Pantry Cooking

Our actual, not-made-for-photos pantry, obviously in need of organizing,
and brown lentil pancakes.

Perhaps this is indicative of articles being written far ahead of time, but recent food articles in newspapers don’t seem to reflect the reality that people aren’t going to the store as often, and that stores don’t have the selection they usually do.

My last grocery trip was over 3 weeks ago, and I don’t plan to return for another week or two.  I did not enjoy the stress of being at the store or coming home and washing everything.  I usually fill our fridge with fresh, colorful produce weekly, but now, aside from a pound of carrots and a half stalk of celery, our fresh produce is long gone.  However, I enjoy a good challenge, and we have ample frozen vegetables and a pantry with sufficient staples to produce some interesting meals.  We’re a very long way from subsisting on wheat kernels as was chronicled in The Long Winter, or from the limited food choices of many countries in present and past times of war.

Our pantry consists of an old shelving unit from my college days in a small basement closet; it always holds sufficient dried beans, pasta, rice, canned tomato products, and other staples to see us through a snowstorm. It is one of my favorite frugality tools, as it allows me to stock up when there’s a good sale, and saves trips to the store.

Without commuting, I’ve had more time and energy this week to look up some new recipes to try.  Here are some of the things that the pantry provided (all made without onions, because those were not available in the store):

Brown lentil pancakes, from Mark Bittman’s How to Cook Everything Vegetarian, made by soaking and pureeing lentils into a batter and adding shredded carrot and spices.  This is a good cookbook for pantry meals because there are so many options on every recipe, and he generally eliminates non-essential ingredients.  We tried these with various condiments that happened to be in our refrigerator and they were good enough to cook again, but we all agreed that we prefer potato pancakes (when stores have potatoes).

Salmon cakes from canned salmon, with barley and frozen green beans.  This provided an opportunity to use the barley that I bought some time ago and was the reason for the next meal, using the leftovers.  Frozen green beans are okay steamed, but delicious roasted.  We always have frozen green beans on hand – they’re a huge time saver and very versatile.

Tortellini soup with carrots and celery and some kale that I had cooked and frozen a couple months ago.  Aldi sells dried tortellini that we all enjoy.

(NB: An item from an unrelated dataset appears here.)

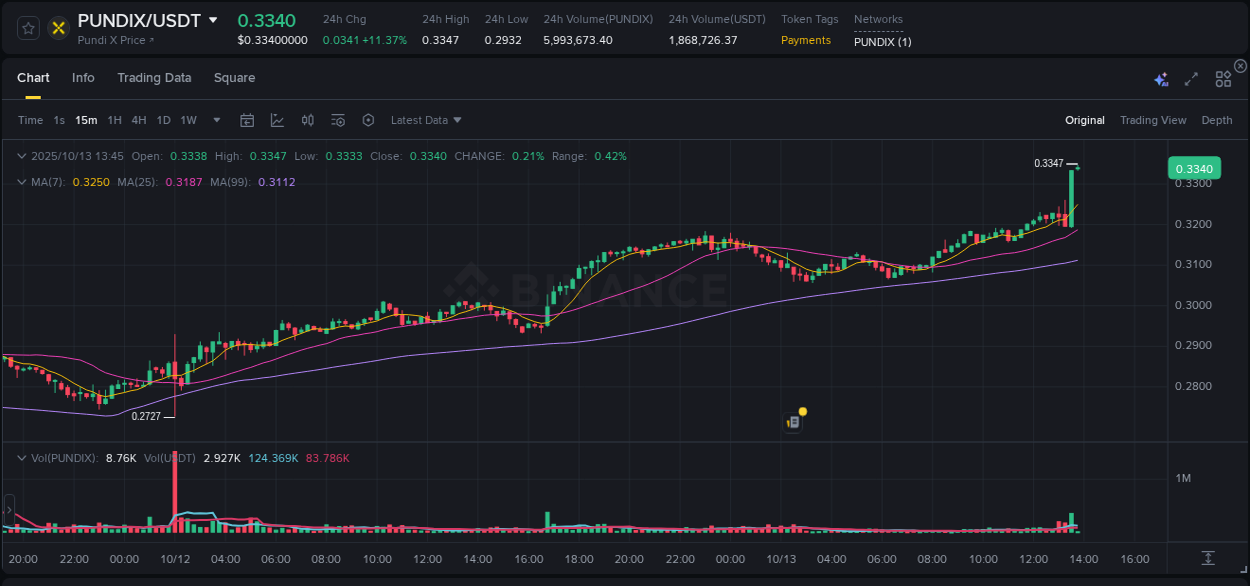Image resolution: width=1250 pixels, height=586 pixels.
Task: Click the OHLC candlestick display icon
Action: coord(307,119)
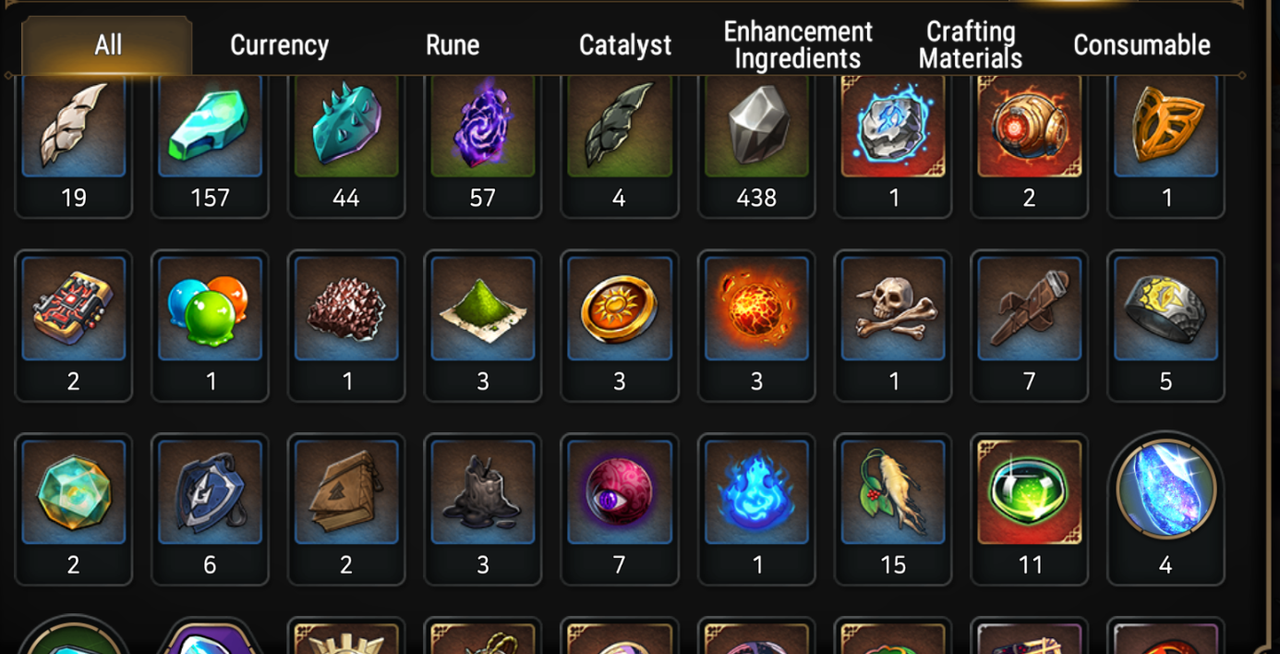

Baked Italian arancini, with leftover barley instead of rice, dipped in marinara, and carrot and celery sticks on the side.  I used frozen spinach, omitted the Parmesan, and did not roll in breadcrumbs because that’s just too fussy for my kitchen.  Everyone liked these, but if I make them again I will add a healthy dose of garlic and oregano.

Black bean burritos, with frozen spinach and corn and a lot of spices… and no onions.  Luckily, there’s always salsa in the pantry.

Pasta with sauce and frozen peas, Mari’s standby dinner.  I asked her to cook on Friday night so I could take a long post-work walk on a beautiful sunny afternoon.  It’s as basic as it gets, but no one here ever complains about pasta for dinner.

I look forward to seeing what the pantry provides next week.

Has your cooking changed during the current situation?

 

 

2 thoughts on “Pantry Cooking

  1. I had to look up what this was: Baked Italian arancini. IT sounds delicious. I will give it a try. My cooking hasn’t changed all that much, but we usually eat a lot of raw veggies and the selection isn’t that great, particularly toward the end of the two-week cycle of when groceries are again ordered and picked up. I am avoiding stores, too.

    Like

  2. I too had to look up Baked Italian arancini, — it looks really good and I think I have things on hand to make a version of it. I love everyone’s creativity when cooking from the pantry.